Bacterial biofilms; Vitamin C; CAP

Cold Atmospheric Plasma and Its Medical Applications

Plasma is defined as the fourth state of matter, but unlike solids, liquids and gasses, it does not occur under normal temperature and pressure conditions. Plasma can be generated from neutral gases such as helium, argon, nitrogen, heliox and atmospheric air by subjecting them to a strong electromagnetic field [1]. In order to be used in medical applications, plasma has to be generated at atmospheric pressure and its temperature must be suitable to treat living tissues (up to 40°C at the point of application). This special type of plasma is named cold atmospheric plasma (CAP) [2-4]. CAP is receiving increasing attention in medical applications due to its high bactericidal activity and low toxicity towards healthy human cells [5]. CAP generates reactive oxygen and nitrogen species (RONS), and the oxidative stress caused by RONS is the killing mechanism that damages proteins and nucleic acids [6,7]. The CAP sources typically used for medical treatments are atmospheric pressure plasma jets pens. The Figure 1 shows a schematic representation of CAP composition from a plasma jet pen kINPen® MED (Neoplas Control GmbH, Greifswald, Germany).


Figure 1: Characteristics of CAP produced by kINPen® MED. The left panel shows the distribution of gas with a degree of ionization of α=10-3, i.e. containing 10 electrons (blue) and ions (green) for a total of 104 particles. The right panel shows the electron density over the plasma gap (arc length) at different times of the production cycle. The electron density is highest in the plasma bulk since the free electrons in the plasma have been accelerated to a sufficiently high kinetic energy to free more electrons from the gas molecules. In addition, the electron density in the sheath region oscillates with the applied electric field.

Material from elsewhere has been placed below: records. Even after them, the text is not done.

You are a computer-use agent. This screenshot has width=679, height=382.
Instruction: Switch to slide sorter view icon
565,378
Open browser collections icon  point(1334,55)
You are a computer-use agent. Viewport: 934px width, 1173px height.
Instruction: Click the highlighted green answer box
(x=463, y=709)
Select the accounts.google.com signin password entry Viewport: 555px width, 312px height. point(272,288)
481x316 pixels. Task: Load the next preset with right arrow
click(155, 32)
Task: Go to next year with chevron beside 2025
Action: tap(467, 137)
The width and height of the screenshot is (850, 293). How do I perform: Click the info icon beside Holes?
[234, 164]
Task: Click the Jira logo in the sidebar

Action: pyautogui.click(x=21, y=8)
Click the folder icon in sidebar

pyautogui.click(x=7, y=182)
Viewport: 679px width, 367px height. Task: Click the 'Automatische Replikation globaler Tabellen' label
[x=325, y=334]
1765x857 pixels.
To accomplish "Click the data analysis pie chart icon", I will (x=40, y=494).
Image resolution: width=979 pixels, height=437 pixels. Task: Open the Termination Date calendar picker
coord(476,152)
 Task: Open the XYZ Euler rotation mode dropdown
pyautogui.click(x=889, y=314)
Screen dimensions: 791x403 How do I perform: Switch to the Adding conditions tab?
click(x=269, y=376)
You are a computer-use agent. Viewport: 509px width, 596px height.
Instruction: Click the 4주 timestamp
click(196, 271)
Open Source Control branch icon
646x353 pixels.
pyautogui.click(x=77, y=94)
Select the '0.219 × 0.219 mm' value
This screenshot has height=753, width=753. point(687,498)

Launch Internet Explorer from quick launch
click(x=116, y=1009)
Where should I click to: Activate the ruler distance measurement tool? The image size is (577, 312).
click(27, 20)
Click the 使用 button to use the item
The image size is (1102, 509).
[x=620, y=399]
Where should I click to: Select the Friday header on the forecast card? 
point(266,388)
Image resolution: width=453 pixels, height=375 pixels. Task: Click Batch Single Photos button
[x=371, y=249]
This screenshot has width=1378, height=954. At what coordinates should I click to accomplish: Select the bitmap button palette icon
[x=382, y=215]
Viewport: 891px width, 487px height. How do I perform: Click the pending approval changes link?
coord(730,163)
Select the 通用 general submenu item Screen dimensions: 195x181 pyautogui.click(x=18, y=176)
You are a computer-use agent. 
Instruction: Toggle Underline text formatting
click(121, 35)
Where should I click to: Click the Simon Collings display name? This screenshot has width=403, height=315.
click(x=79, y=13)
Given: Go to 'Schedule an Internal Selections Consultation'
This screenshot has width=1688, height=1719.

In dental applications, cold plasma is mostly studied for its antibacterial related activity. In addition to tooth whitening applications, CAP can be used for a painless restoration of dental cavities without drilling, root canal disinfection, elimination of biofilms, bleaching, and treating periodontal and intraoral diseases caused by bacteria [8]. Although heat treatments and antibiotics can also be used to eradicate the bacteria, they cause pain and increase risk of antibiotic resistance, respectively, and thus CAP represents a promising alternative. While CAP is used in treatment of root canals and dental caries, it has been noticed that plasma failed to completely eradicate bacterial cells hidden in the deeper layers of the biofilm [9]. Extracellular polymeric substances (EPS) produced by bacterial cell constitute the matrix of the bacterial biofilm, which holds bacterial communities together. The EPS matrix, which is composed of polysaccharides, proteins and extracellular DNA, is known to protect the bacterial communities from various antimicrobial agents, making them several fold more resistant [10,11]. Generally, the dense polymeric matrix is protecting the bacterial cells from antimicrobial exposure by preventing the penetration/diffusion of antimicrobial molecules. Interestingly, the EPS have also been shown to protect bacteria from the CAP treatment [12]. It is evident that long CAP exposure times might have a significant impact on the top layer of cells in bacterial colonies, but hardly any effect on deeper layers.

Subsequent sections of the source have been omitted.